By Tracy Record
West Seattle Blog editor
West Seattle’s fourth publicly advertised medical-marijuana outlet has just opened. It’s the first one located in a mixed-use building – in this case, a senior-housing complex.
Sure Can Access Point opened this morning in Arrowhead Gardens‘ retail area at 9240 2nd SW, Suite 200. (“Access point” is a type of medical-marijuana facility – the “point” where patients can procure what’s produced by “collective gardens.”) After we interviewed owner Damon Grady by phone on Tuesday, he invited us to stop by for photos after they opened the doors this morning.
Though the name of the business didn’t surface till their website went live, this has been in the works for months. Last December, WSB received anonymous e-mail from someone who claimed to be representing an unspecified number of “tenants” at Arrowhead Gardens who were upset about what they thought was an existing medical-marijuana operation moving to their building. (We were not able to verify the tenant at the time, despite research including a trip downtown to look at the space’s improvement plans, which carried only the name of the architect.) Sure Can Access Point is not a relocated enterprise, but instead is the first-ever endeavor for Grady, who says he worked previously in the food business, as a part-owner of several pizza restaurants.
In our conversation, Grady sought to assuage concerns. In another e-mail exchange after we found Sure Can’s website last week, the residents said they were worried there would be a “smoking lounge” next door. Grady says there will be no consumption of their products – either smokable marijuana or “medibles,” food/beverage items with its active ingredient – on premises. By agreement, clients are prohibited from using the products any closer than 500 feet, though he says of course they hope clients will be taking the products home. He thought the residents might have gotten confused by an “employee lounge” area that he says was mentioned on the plans for his business.
While Grady says they have not decided yet about exterior signage, there is none at this point (the photo atop this story shows the entirety of the unmarked facade). Inside the unlocked-during-business-hours door to Suite 200, which is next to a small market on the north side of Arrowhead Gardens, there is a simple waiting room, which also includes access to the reception area, behind security door and glass.
Grady says that if a client’s paperwork all clears, they are allowed past the security door, and then past another door beyond that opens to the area where the marijuana is kept (along with a whiteboard “menu” showing types and prices):
The second waiting area also holds a case with glass smoking accessories.
We asked Grady why he has gone into this business. “I just want to be able to help patients get affordable medicine … that’s the biggest thing. I’ve had a (medical marijuana) card for a while, and saw the prices at other places … I wanted to have a place that would be affordable for everybody.” The Sure Can Access Point lists prices and types of marijuana.
And why this location? Grady mentions an “exhaustive” search that took months and included “a lot of rejection,” but ultimately, he says, “This place felt right for us.”

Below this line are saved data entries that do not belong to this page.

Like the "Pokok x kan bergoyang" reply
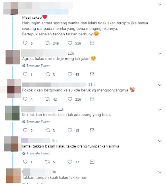This screenshot has height=184, width=166. (x=70, y=99)
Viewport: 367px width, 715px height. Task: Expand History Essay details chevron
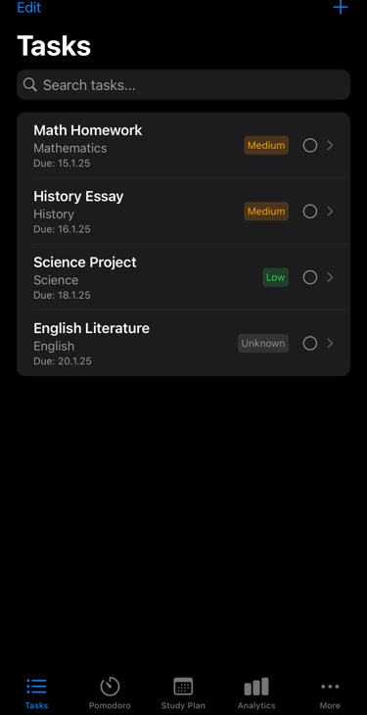coord(331,212)
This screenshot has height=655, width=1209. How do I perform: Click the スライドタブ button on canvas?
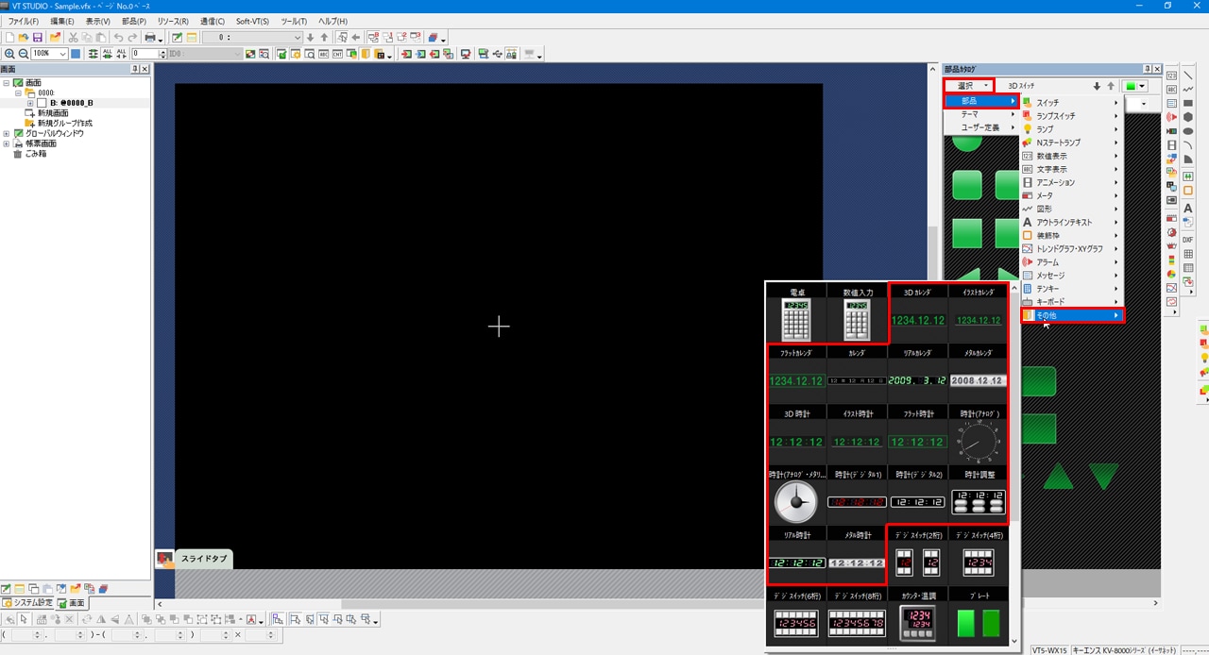[195, 560]
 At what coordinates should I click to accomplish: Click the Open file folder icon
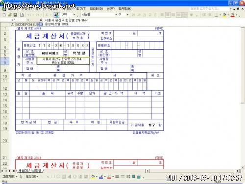[10, 15]
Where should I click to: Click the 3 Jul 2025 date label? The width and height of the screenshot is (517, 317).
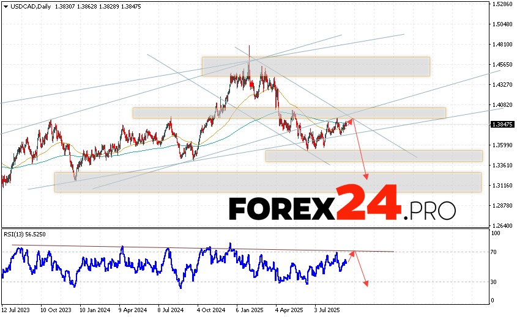click(327, 310)
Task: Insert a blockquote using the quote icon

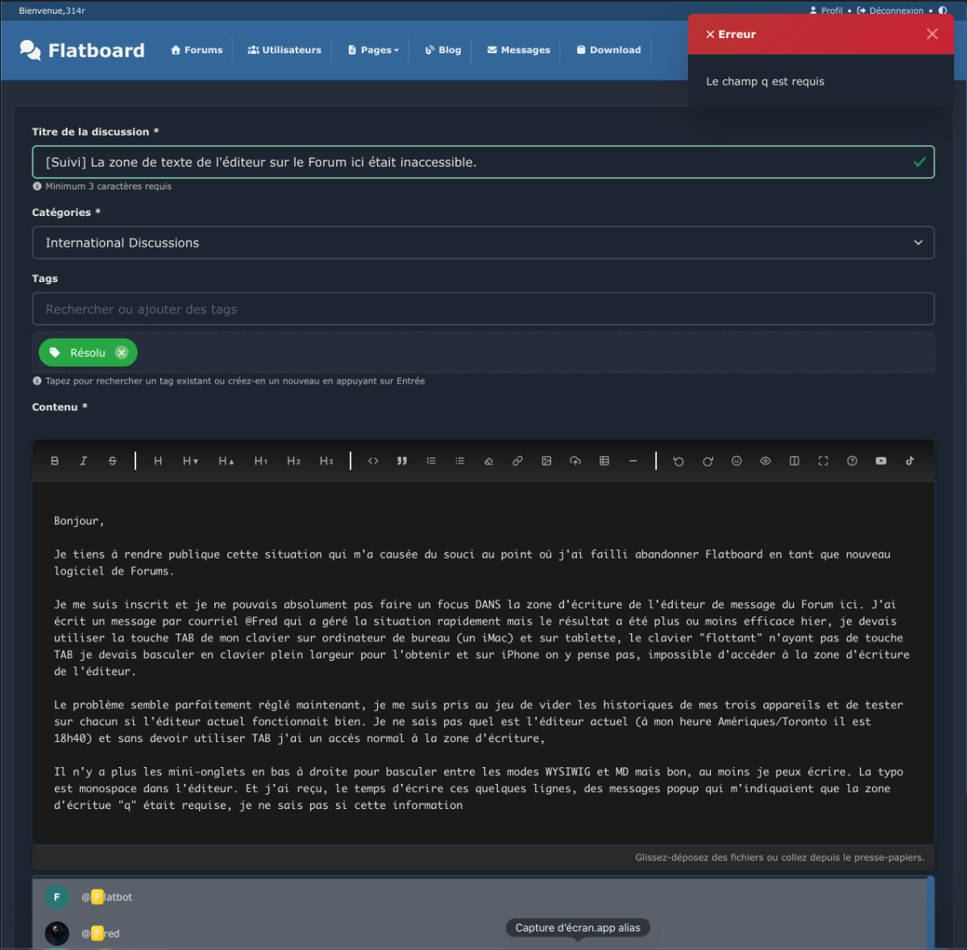Action: pos(402,461)
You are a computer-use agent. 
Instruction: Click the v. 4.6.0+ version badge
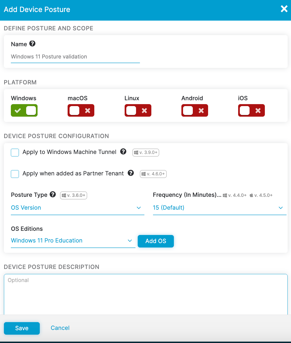(x=153, y=174)
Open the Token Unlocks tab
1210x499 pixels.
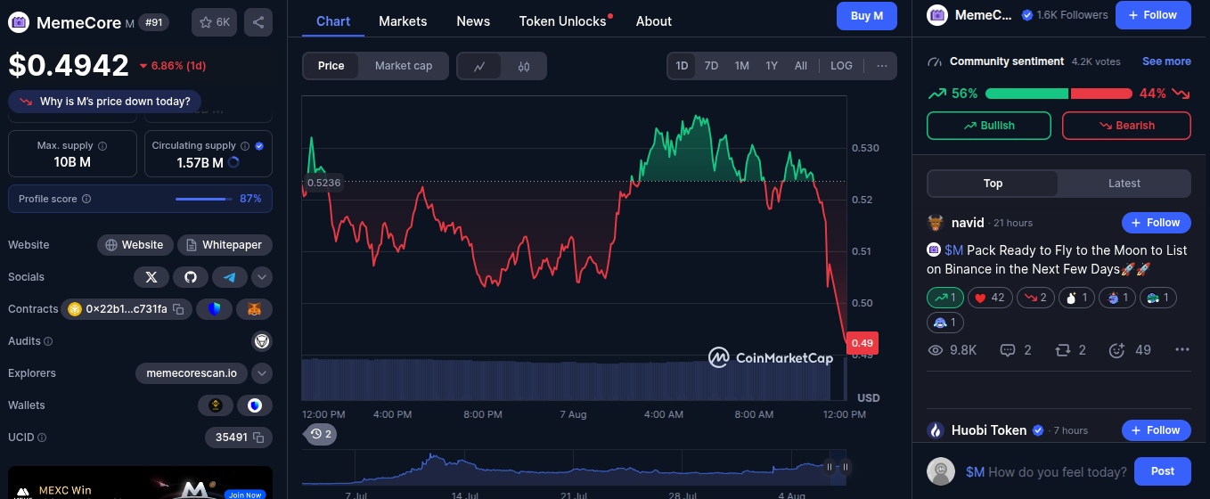[x=563, y=21]
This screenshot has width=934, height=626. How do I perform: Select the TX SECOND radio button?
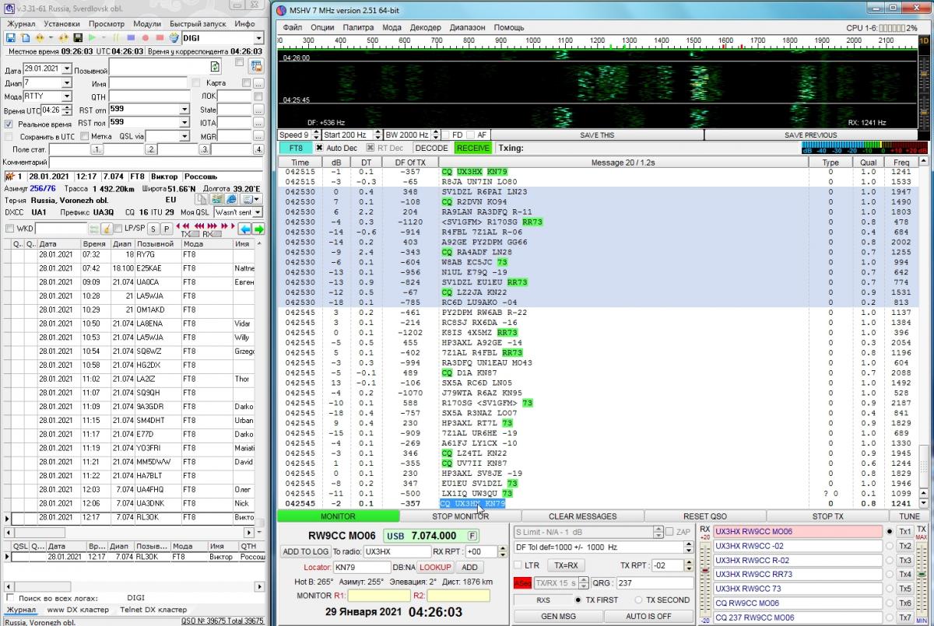639,600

As for residents’ concerns? He says one woman confronted him directly but he feels the concerns are “fairly unfounded. We’re not going to have people just hanging out in front. … It’s a free country, and patients have the right to access their medicine wherever there is a legal access point. I want to be the best neighbor that we can be.”
Though marijuana officially remains illegal under federal law in any and all uses, it remains legal under state law – albeit “hazy,” as our partners at the Seattle Times wrote in January. (The bill mentioned in that article, an attempt to make the law less hazy, stalled in the Legislature last month.)